One of the alleged victims of Medieval Re-enactment Society guru Trevor Pilling told him she looked upon him as a Druid, a jury was told yesterday.

So in awe of the pensioner's talents, she invited Chesham resident Pilling into her home to carry out some crystal healing, leaving her own husband outside the room pacing up and down.

The woman, who said she later became alarmed as Pilling carried out some "hands on" treatment as if he was "trying to get inside my clothes," was giving evidence against the 78-year-old, who was a founder member of the Buckinghamshire-based Lion Rampant Medieval Display Society.

Pilling, who the jury was told used his ceremonial cloak to encircle women before groping them under the cover of his cape, denies 12 charges of sexual and indecent assault against eight different women over a period of 25 years.

He is accused of preying on vulnerable women in hotels, during play rehearsals and in their own homes.

The jury, sitting at Aylesbury Crown Court, was told by the witness, who cannot be named for legal reasons, that she had totally trusted Pilling and described him as her Druid.

He had been at her marital home to carry out a crystal treatment to heal a debilitating back injury, the court heard.

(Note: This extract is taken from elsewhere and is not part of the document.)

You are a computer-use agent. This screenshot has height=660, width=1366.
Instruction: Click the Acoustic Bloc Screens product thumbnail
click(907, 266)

The woman told how Pilling had asked her how she saw him before he carried out the treatment.

"I remember I was in a mixture of pain and hope and then that turned to feeling emotional," she said.

"I said, 'you're a good friend and I respect you very much and you're almost like a Druid to me', because that was the aura. He said to me he was not a Druid, but I said, 'to me you are'."

The woman told the jury how she could hear his breath behind her as he moved his hands slowly over her arms and back.

"According to my tradition and healing, there would be no physical contact whatsoever," she said.

"I wasn't expecting any physical contact. It was gentle touching, but then the hands slid to areas that weren't hurting at all. I just jumped and he said 'it's alright'.

"That's when I started to doubt myself that maybe it was a different sort of healing method. Up to then I didn't have any reason to doubt him, but it didn't feel right.

"I felt a gentle movement but as if he was trying to get into my clothes," she said.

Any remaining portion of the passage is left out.